Start of Given text
# TrustFire TR-D014 7xCree XM-L2 T6 4-Mode 3000LM Bicycle Light (LC)



## MK96 (Nov 5, 2012)

One member from the forum here PMed me about this light so I decided to push the trigger and the light should be on the way  A review will come after I get it.


----------



## MK96 (Nov 5, 2012)

... the light came today including a visit to the customs - better said I went to pick it up  just a quick measurements @7.4V on a 600W switching supply before I write a longer review:

HI - 4.22A
MED - 1.48A
LO - 0.22A

If I remember these values. More or less it is one of those not underpowered lights with a smaller driver than the 7-up reviewed by me.


----------



## MK96 (Nov 5, 2012)

Now I arranged my time to write a "full" review of this light I got from Lightscastle. It is quite easy to compare it with the noname 7-up I have.

It came in a nice colorfull sturdy package - seems to be a genuine trustfire, none of my lights came like that. Maybe because of I buy the head only. Package contained 3 o-rings, head, 6 cell battery, 1A 8.4V usual "charger"a short manual with some tech data included, warranty card and a QC card wit a date - April 11th 2014 - as hot as it can be 

I would say the light is water resistant (IPX4) but can also be made waterproof with some silicone at the seals.
End of Given text
Start of Data provided
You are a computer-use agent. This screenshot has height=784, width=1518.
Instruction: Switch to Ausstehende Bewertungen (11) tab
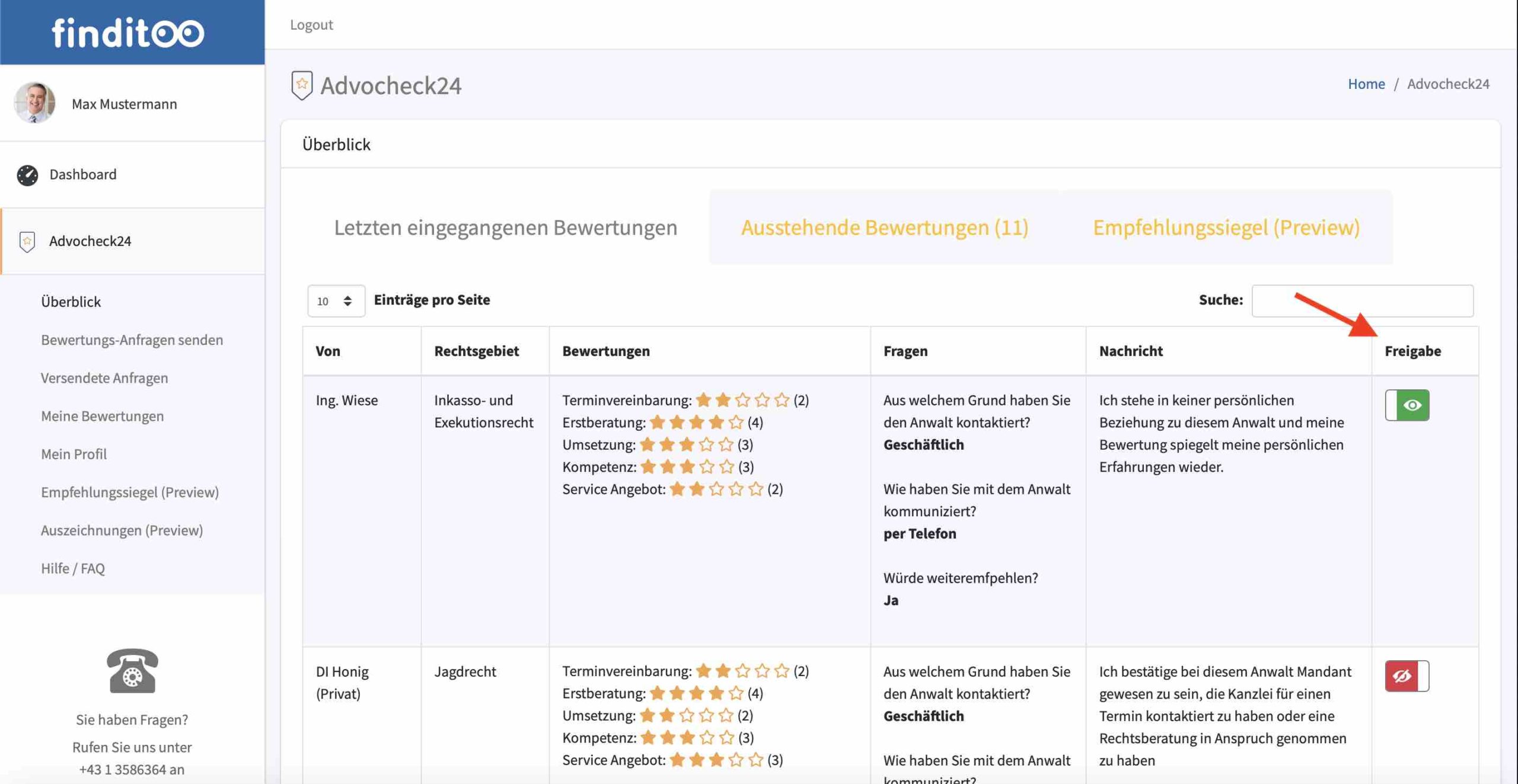pyautogui.click(x=884, y=228)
End of Data provided
:: Required work ::
**a)** Answer these questions about the bicycle light thread:
(i) What current was measured on MED?
(ii) From which seller did the reviewer get the light?
(iii) What water resistance rating does the reviewer give the light?
**b)** Write out the part of the bicycle light thread starting with "# TrustFire TR-D014" and going on through "after I get it.", copying it exactly.

:: Set of answers ::
**a)**
(i) 1.48A
(ii) Lightscastle
(iii) IPX4

**b)**
# TrustFire TR-D014 7xCree XM-L2 T6 4-Mode 3000LM Bicycle Light (LC)



## MK96 (Nov 5, 2012)

One member from the forum here PMed me about this light so I decided to push the trigger and the light should be on the way  A review will come after I get it.